The Mouse Fights Back

Tiberius thought of his wife as Mouse.

He’d had a mouse once; a little wild creature that he’d rescued from his step-mother’s cat and carried off to the folly that he had been allowed to make his own because his step-mother did not care for wildernesses.

There, he’d nursed its wounds and released it, and for the rest of his long summer holiday, Mouse had eaten the food he left for it, occasionally even venturing from hiding while he was still in the room, though it would scurry away if he approached.

Miss Mouse—Miss Chausse was her real name, but he misheard it when he was introduced—had the same frightened, frozen stance when he first saw her, at the elbow of the fat sleek cat who he later learned to be her aunt, afraid to move lest her torturer stop pretending to ignore her and returned to her vicious games.

He wasn’t here in Society to rescue mice, however, so he moved on to the next lady on his list. With his uncle determined to step into his shoes, Tiberius needed to fill his nursery, and he couldn’t make a start on that without first obtaining a wife.

The search went poorly,not least because Mouse kept intruding. Not by design. She did her best to remain invisible. But Tiberius noticed whenever she was present and looked for her when she wasn’t.

Wondering at himself, he once asked her to dance, but the experiment was not a success. She wouldn’t look at him, stumbled when he spoke, and mumbled when she answered his questions. Still, she was graceful when he gave up conversing, and he fancied she gentled to his touch as they moved through the figures of the dance.

He might have tried again, except that he saw the fear in her face when he returned her to her aunt; saw her shrink into herself when another gentleman took his example and asked for her to partner him. The aunt’s verbal onslaught when she returned from this second set left Mouse white-faced and fighting to hold back tears.

Tiberius could not solve her problems. He had troubles enough of his own, and needed a strong-minded wife who could protect and defend the new earl if one of the murder plots succeeded before Tiberius could prove that his uncle was the mastermind behind them. Him and dear step-Mama who, it transpired, was an intimate friend of Mouse’s aunt. Two cats together.

Still, he stepped in to rescue the poor girl from the claws of some cats-in-training outside the ladies’ retiring room one day, and another time punched a known debaucher in the nose and escorted Mouse out of the garden she had unaccountably entered.

“You should not have been out there alone,” he scolded, keeping his voice as calm and gentle as he could with the anger and outrage still surging in his veins.

“My aunt–” Mouse coloured and stammered. Her aunt would be angry?

“I will not tell her, Miss Chausse.” He meant to reassure, and instead received an indignant glare.

“She took me outside. She left me with… That man.”

His hand convulsed on hers and she trembled, impelling him to gentle his touch. “The nasty old cat!”

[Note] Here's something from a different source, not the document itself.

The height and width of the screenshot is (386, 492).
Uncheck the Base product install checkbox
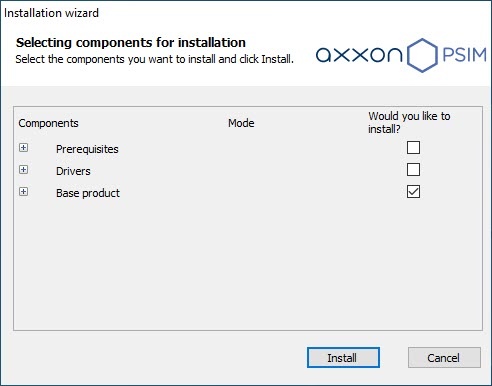(413, 192)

His indignation must have given her courage, because she burst into an explanation, admirably succinct. “She is afraid I might marry, and remove my money from her grasp, and so she seeks to have me ruined, though she has not thought about how that might curtail her social life. But aunt is not clever, just cunning.”

The speech was the longest he’d heard from her, and full of intelligence and even a certain bitter humour. “But surely…” Tiberius stopped, uncertain how to say that she must be in her mid-20s, with the spectre of marriage behind her.

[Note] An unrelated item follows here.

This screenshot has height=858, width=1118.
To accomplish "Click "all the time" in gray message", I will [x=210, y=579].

“I am twenty-two, but my inheritance is in trust until I am thirty. And no one has shown any interest in me in five years since my come out until you… That is, until this year.”

Ah. Tiberius had put her at risk by dancing with her. How our good deeds come back to haunt us.

“I am sorry,” he offered.

Mouse did not pretend to misunderstand him. “You are not responsible. You did not make aunt a bully or my trustee a thief. Or me too much of a coward to stand up to them.”

They had stopped on the terrace, far enough apart from others for this private conversation, but in full decorous sight of at least a score of people, and there her aunt found them, Tiberius’s step mother and uncle at her elbow.

“Where have you been, you wicked girl?”